François Mauriac journaliste à l'Écho de Paris
L'écrivain, pourfendeur de la bourgeoisie et fin connaisseur des passions humaines, fut aussi un chroniqueur politique et polémiste.
On connaît l'œuvre romanesque de François Mauriac, et son don pour décrire et analyser les passions de l'âme. Pourfendeur de la bourgeoisie provinciale, comme dans Thérèse Desqueyroux, Le Nœud de vipères ou Le Mystère Frontenac, l'écrivain a fait du conflit entre la foi et la chair un thème récurrent de ses romans.
Le travail journalistique de Mauriac à L'Echo de Paris, quotidien à tendance conservatrice et patriotique (où François Mitterrand écrivit également en 1936 et 1937) est moins connu.
Et pourtant, il publie régulièrement dès les années 20 des chroniques qui paraissent en Une du journal, dans lesquelles on perçoit en Mauriac un redoutable polémiste, un critique passionné tout comme un fervent chrétien.
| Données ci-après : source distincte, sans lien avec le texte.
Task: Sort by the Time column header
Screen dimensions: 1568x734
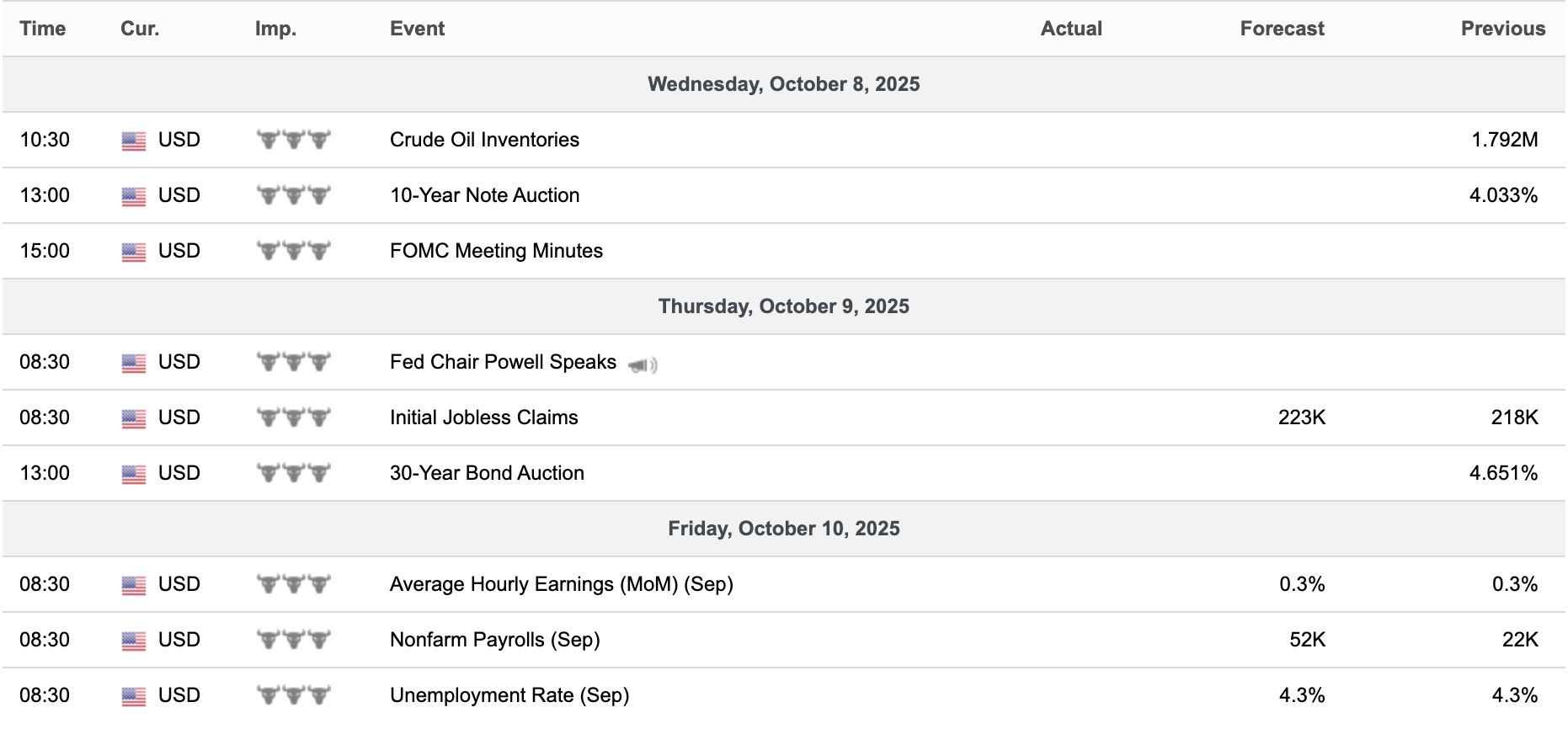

En 1933, par exemple, François Mauriac se livre à une charge féroce contre les parlementaires :
« Sont-ils des humains pareils aux autres ? Nous n'en sommes pas très sûrs.
Le jour où la foule mettrait le feu au Palais-Bourbon, elle pourrait s'éviter la fatigue et la honte d'un massacre : ils crèveraient tous comme poissons hors de l'eau ; car on ne les imagine pas, rentrés dans la vie simple et normale, au chevet de malades s'ils furent médecins, ou instituteurs essuyant de nouveau le tableau noir.
On ne les voit pas à leur table, silencieux, penchés sur un livre, ou regardant le ciel et se posant des questions. Seuls les très grands ont résisté à cette atmosphère : Jaurès, chef de parti, directeur de journal, engagé dans une bataille sans fin, réservait ses matinées à d'immenses lectures. »
Mauriac, grand connaisseur de la littérature et de la poésie, montre une attirance toute particulière pour les héros tragiques et les méandres de l'âme humaine. Sur Verlaine, dans un article intitulé « L’Oeuvre et la Vie » », il écrit :
« II n'est aucune de ses grandes œuvres qu'il n'ait payée de son sang, de ses larmes, de son honneur humain. Sa triste histoire n'a pas fini de scandaliser ses biographes ; ils n'ont pas fini de remercier Dieu de ce qu'il ne les a pas rendus semblables à ce pourceau ; car il faudra la raconter aussi longtemps que sa chère voix ne se sera pas tue.
Hélas ! son œuvre immortelle immortalise son ivrognerie, ses mœurs atroces.
La poésie de Baudelaire et de Verlaine, écho de leur existence douloureuse, nous la rend inoubliable. »
Dans ces chroniques, c'est aussi le profond attachement de Mauriac à la religion chrétienne qui s'exprime. L'homme a tôt été guidé par un idéal chrétien « socialisant », que l'on perçoit dès les années 1920 et qui s'exprimera encore davantage au fil des ans.
L'Echo de Paris cesse de paraître en 1944.
En 1952, Mauriac reçoit le prix Nobel de littérature. C’est une consécration, mais aussi le point de départ d'une nouvelle carrière : l’écrivain se consacrera désormais presque entièrement à son œuvre journalistique (en écrivant notamment pour Le Figaro) qui restera polémique et politique.